Problem statement:
Copy the items word for word from their start through the line that contains "Action: click(58, 488)", leaving the pictures out of your copy.
★ ★ ★ ★ ★ ★ ★
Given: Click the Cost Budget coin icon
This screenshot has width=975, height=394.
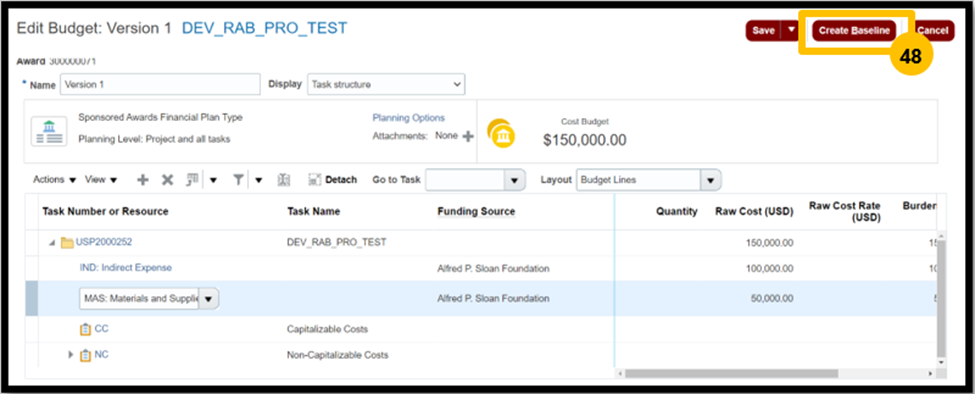Looking at the screenshot, I should (501, 133).
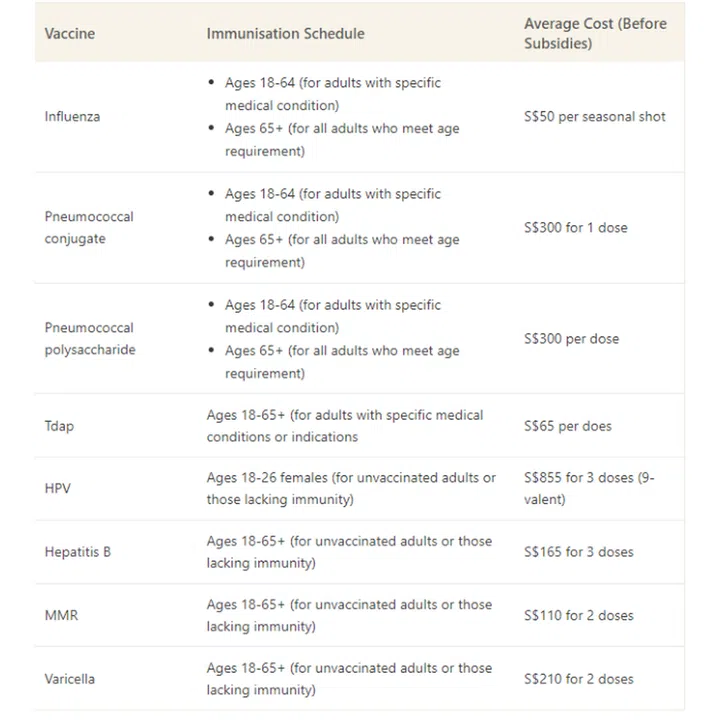The image size is (720, 720).
Task: Select the HPV vaccine name cell
Action: click(58, 488)
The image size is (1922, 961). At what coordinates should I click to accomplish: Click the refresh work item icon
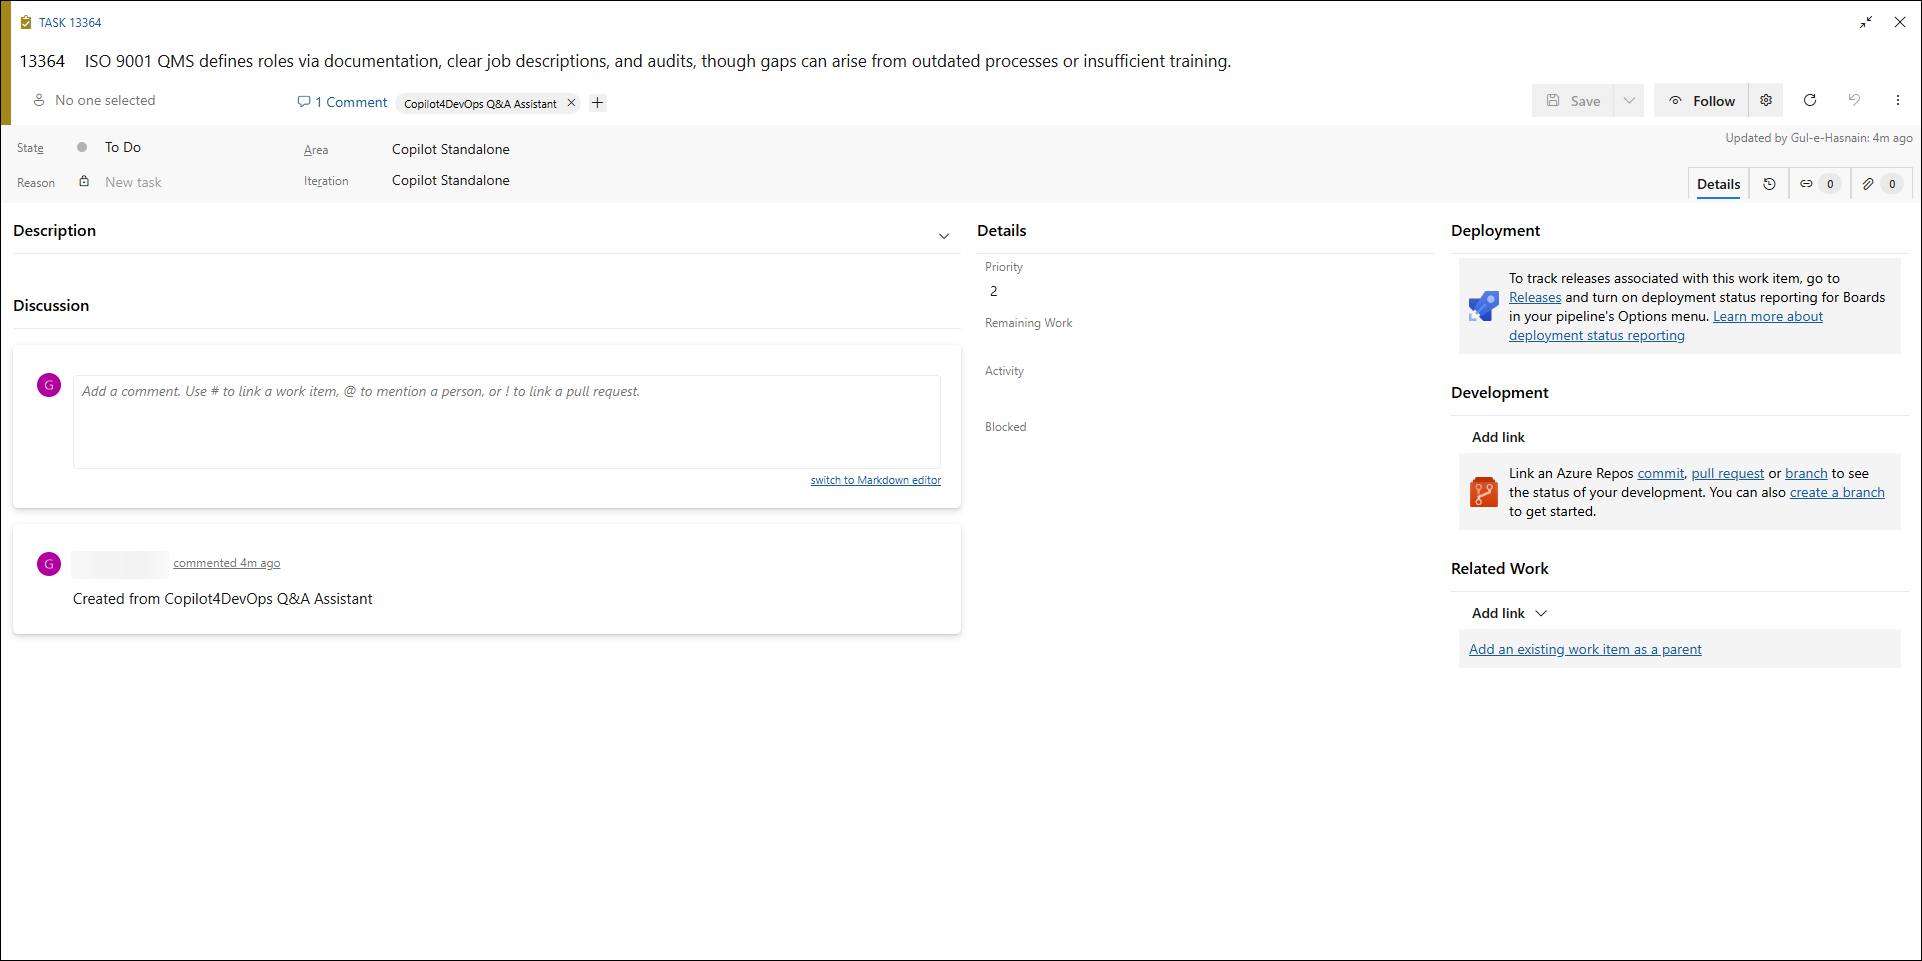pyautogui.click(x=1809, y=100)
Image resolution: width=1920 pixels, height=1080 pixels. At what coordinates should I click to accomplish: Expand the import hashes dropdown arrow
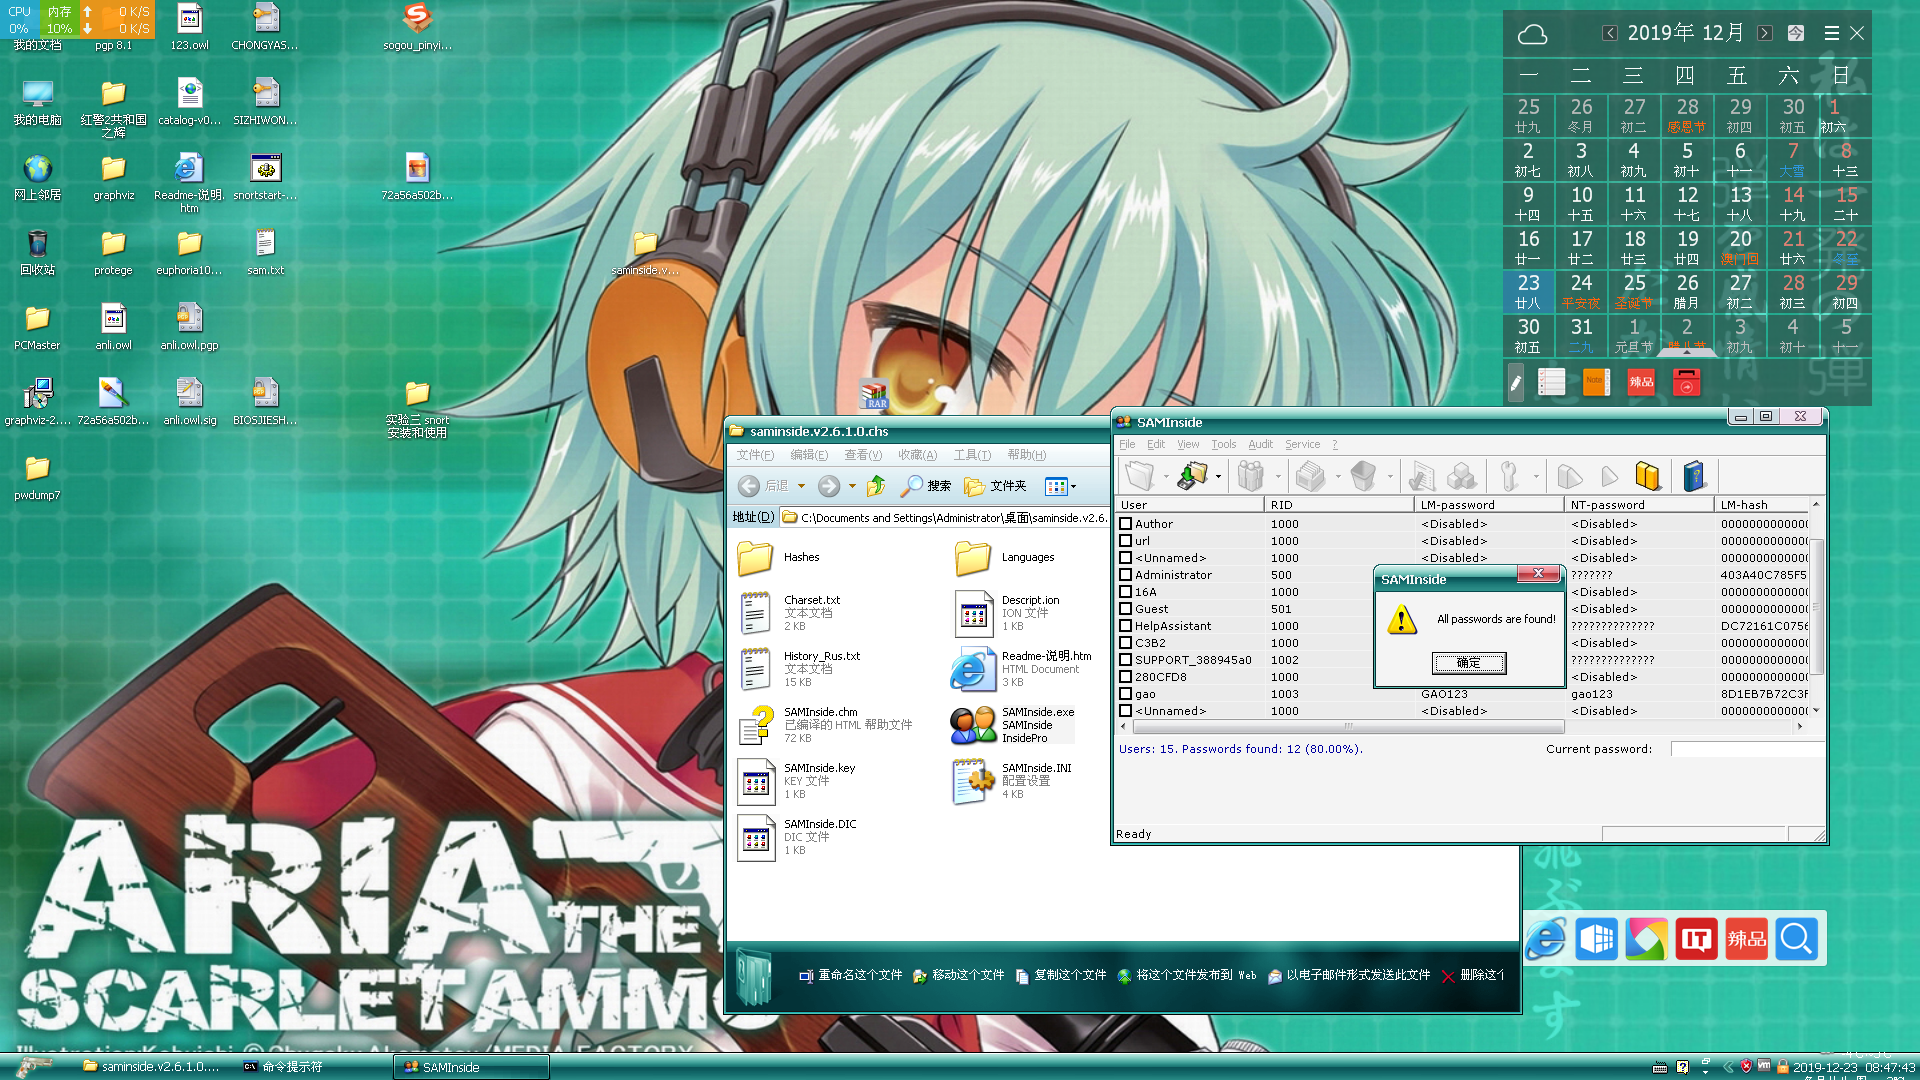pos(1218,477)
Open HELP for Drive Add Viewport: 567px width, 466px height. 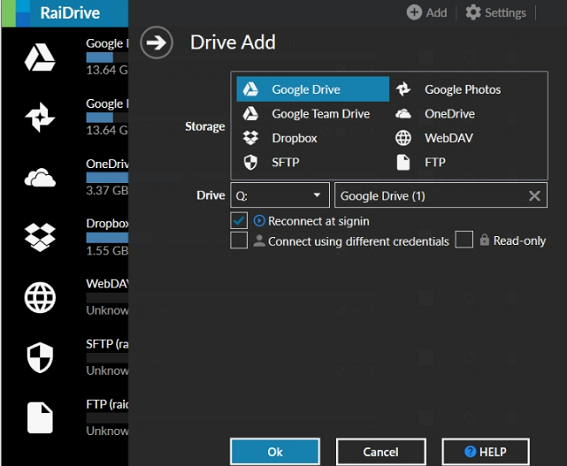pyautogui.click(x=486, y=452)
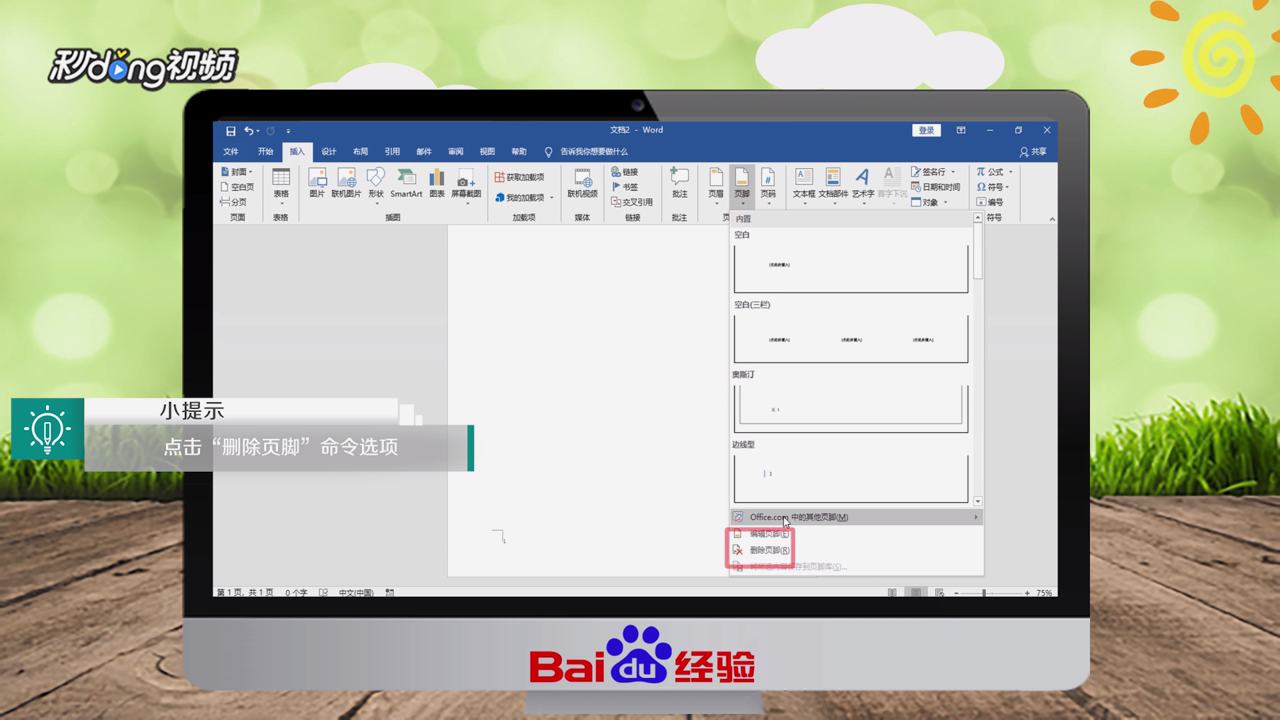Viewport: 1280px width, 720px height.
Task: Save the document via the quick access icon
Action: (x=230, y=130)
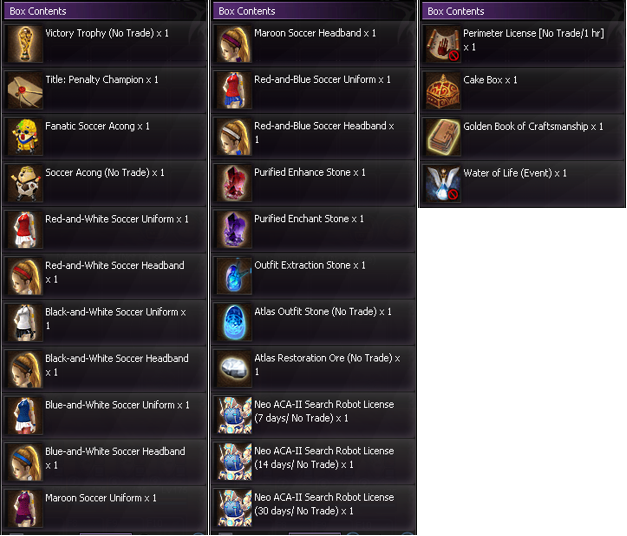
★ ★ ★ ★ ★ ★ ★
Solution to the problem:
Given: Click the Cost Budget coin icon
This screenshot has width=975, height=394.
Looking at the screenshot, I should (501, 133).
The image size is (720, 720).
Task: Select the HPV vaccine name cell
Action: click(58, 488)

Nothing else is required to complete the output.